What could still move
Mock drafts in the final week are best read as snapshots of the most conservative possible read of the board. The actual action happens in the room, and the room's preferences are reshaped by three things in the days leading up to the draft: medical re-checks that turn a top-10 player into a non-lottery one, trade conversations that move picks up or down the order, and pre-draft workouts that either confirm or disturb what teams believed they saw across the college season. CBS Sports' framing — "still plenty of unknowns in the talent-rich top 10" — is the safe version of that observation, and it is the right one. A class can be both deep and unsettled at the same time, and this one is.

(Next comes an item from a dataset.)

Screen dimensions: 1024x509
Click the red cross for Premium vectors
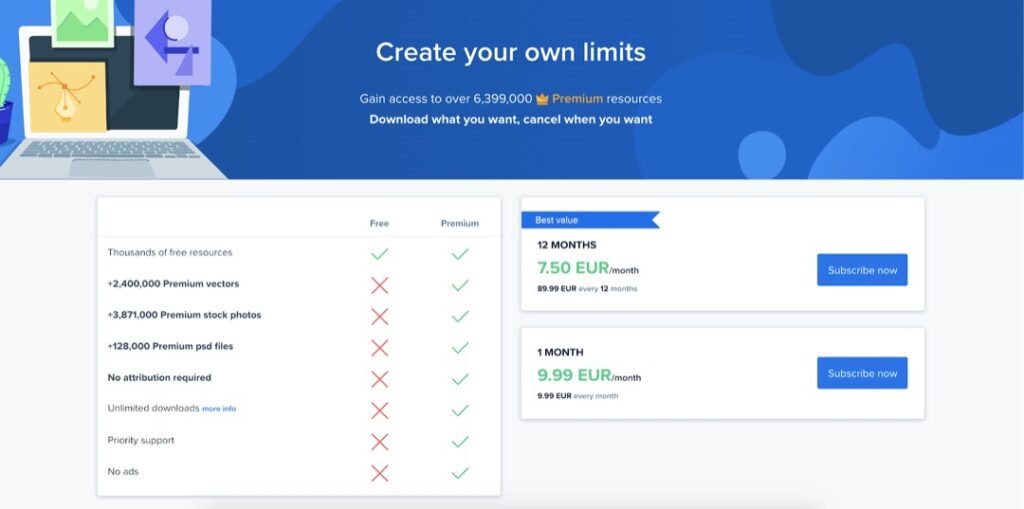tap(379, 285)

The other structural fact worth naming is that the league is drafting into a salary-cap environment that has shifted what teams need from their rookies. Roster spots are at a premium. Two-way players and end-of-bench contracts are scarcer than they were three years ago. A rookie who cannot contribute on either end within his first year is now a real luxury, and that is a lens that almost certainly explains part of the reshuffling at the bottom of the top 10 — and part of the reason a shooter with a narrow portfolio can slide.

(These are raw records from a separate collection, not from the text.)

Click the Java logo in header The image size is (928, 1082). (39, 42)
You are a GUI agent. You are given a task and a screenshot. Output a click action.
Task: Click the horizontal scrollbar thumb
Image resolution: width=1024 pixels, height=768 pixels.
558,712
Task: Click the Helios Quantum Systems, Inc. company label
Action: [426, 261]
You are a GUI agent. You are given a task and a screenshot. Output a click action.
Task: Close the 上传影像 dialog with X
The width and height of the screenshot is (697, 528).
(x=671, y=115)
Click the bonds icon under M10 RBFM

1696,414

Stakes and what is unresolved
For Brooklyn, the bet is whether Ament can be a primary on-ball creator by year two, or whether the team is committing to a longer rebuild than its public messaging has suggested. For Wagler, the stakes are the inverse: a slide down the board is recoverable, but a slide into the second half of the lottery is the difference between a clear path to a playoff rotation and a years-long fight to prove the rest of his game exists.

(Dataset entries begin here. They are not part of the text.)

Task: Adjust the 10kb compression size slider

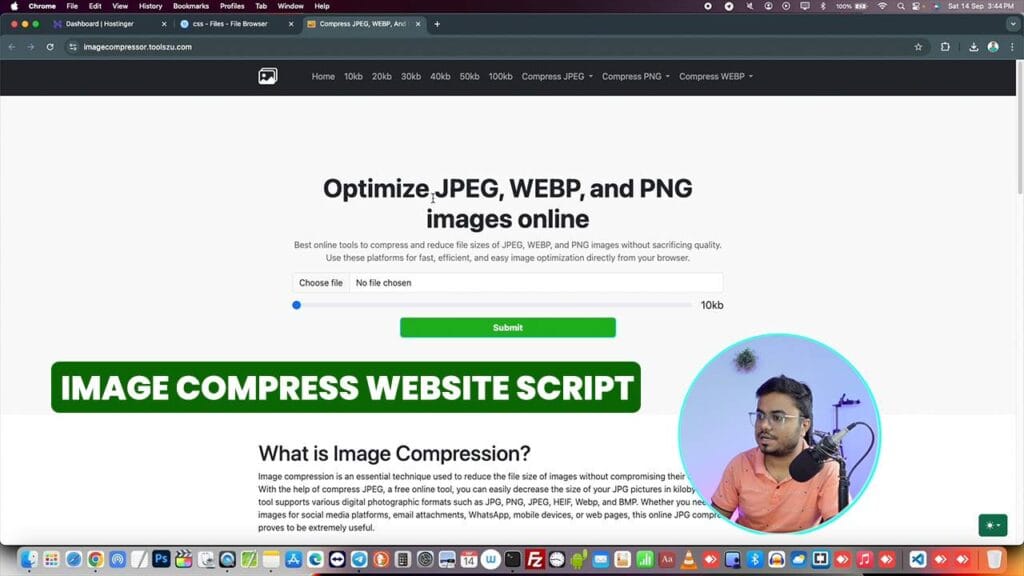Action: (x=296, y=305)
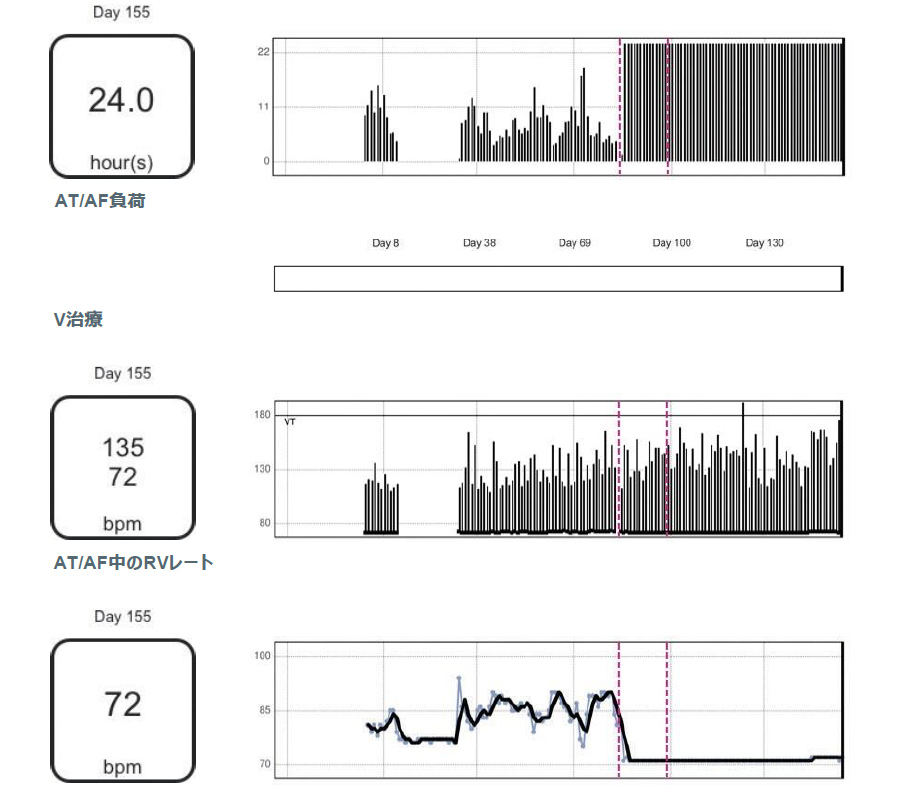Click the 180 y-axis label in RV chart

tap(263, 415)
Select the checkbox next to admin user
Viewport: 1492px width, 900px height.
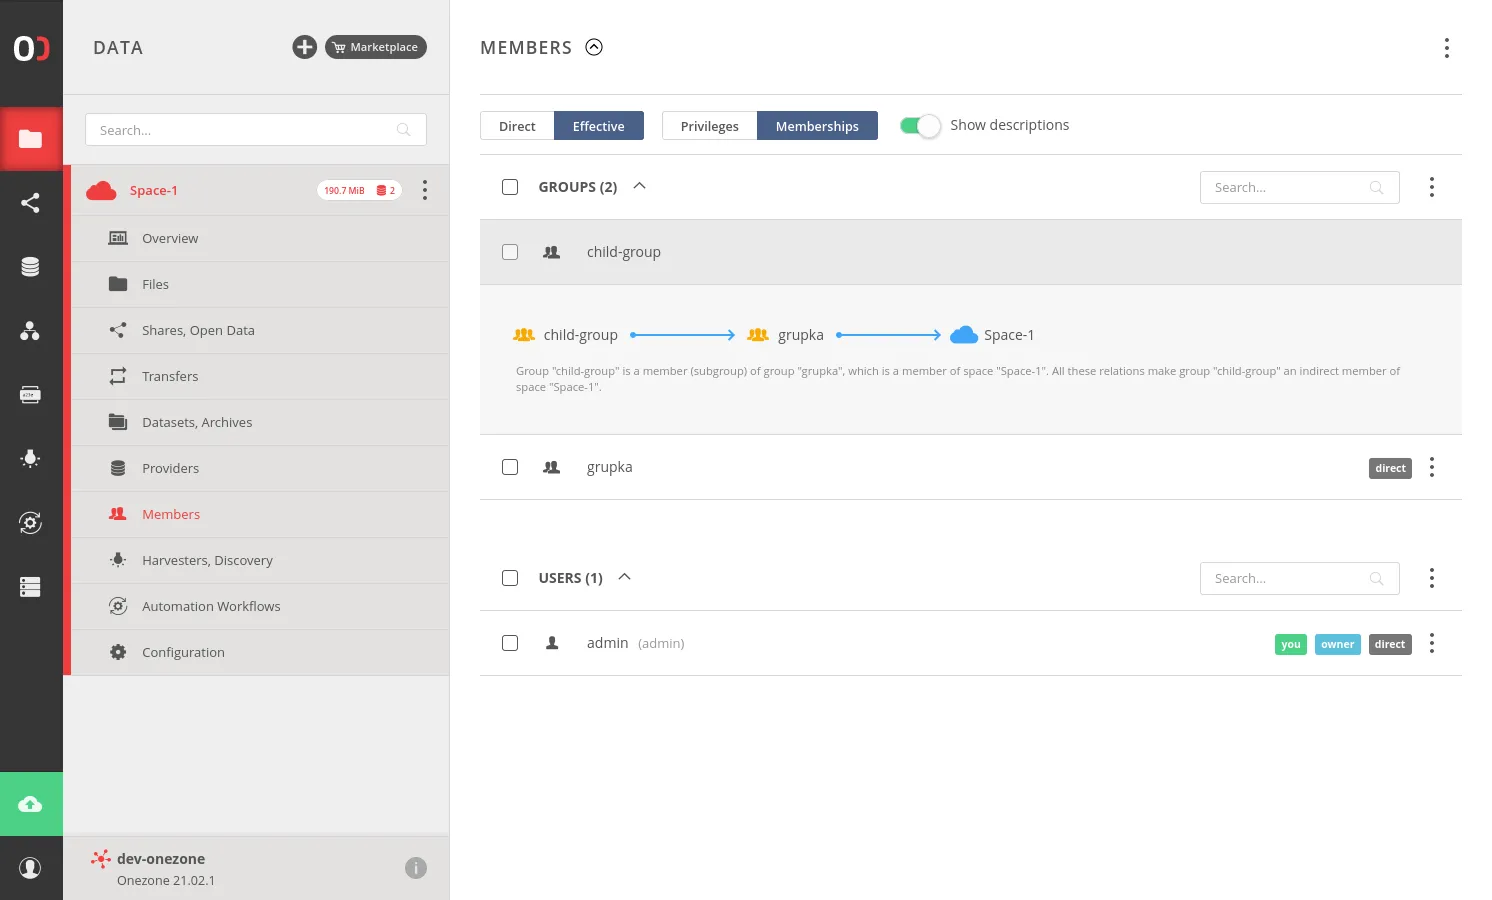510,643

The open question that the public mocks do not resolve is medical. If even one of the top six prospects fails a re-check between now and draft night, the board reshuffles in a way that mocks do not yet reflect, and a player like Wagler is the kind of late-rising name that benefits from that kind of disruption. The other unresolved question is trade activity — the Nets are one of several teams openly weighing a move, and any deal in the top ten would force a re-projection of the entire rest of the board. Until then, Ament-to-Brooklyn and the Wagler slide are the two coordinates that most reliably describe where the league's evaluative centre of gravity sits at the close of 18 June 2026.
Desk note: Monexus treats pre-draft projections as a snapshot of team-level evaluation, not as forecasts. The CBS Sports mock is the primary public input; any movement between now and draft night will be reported on its own terms rather than retrofitted to the current board.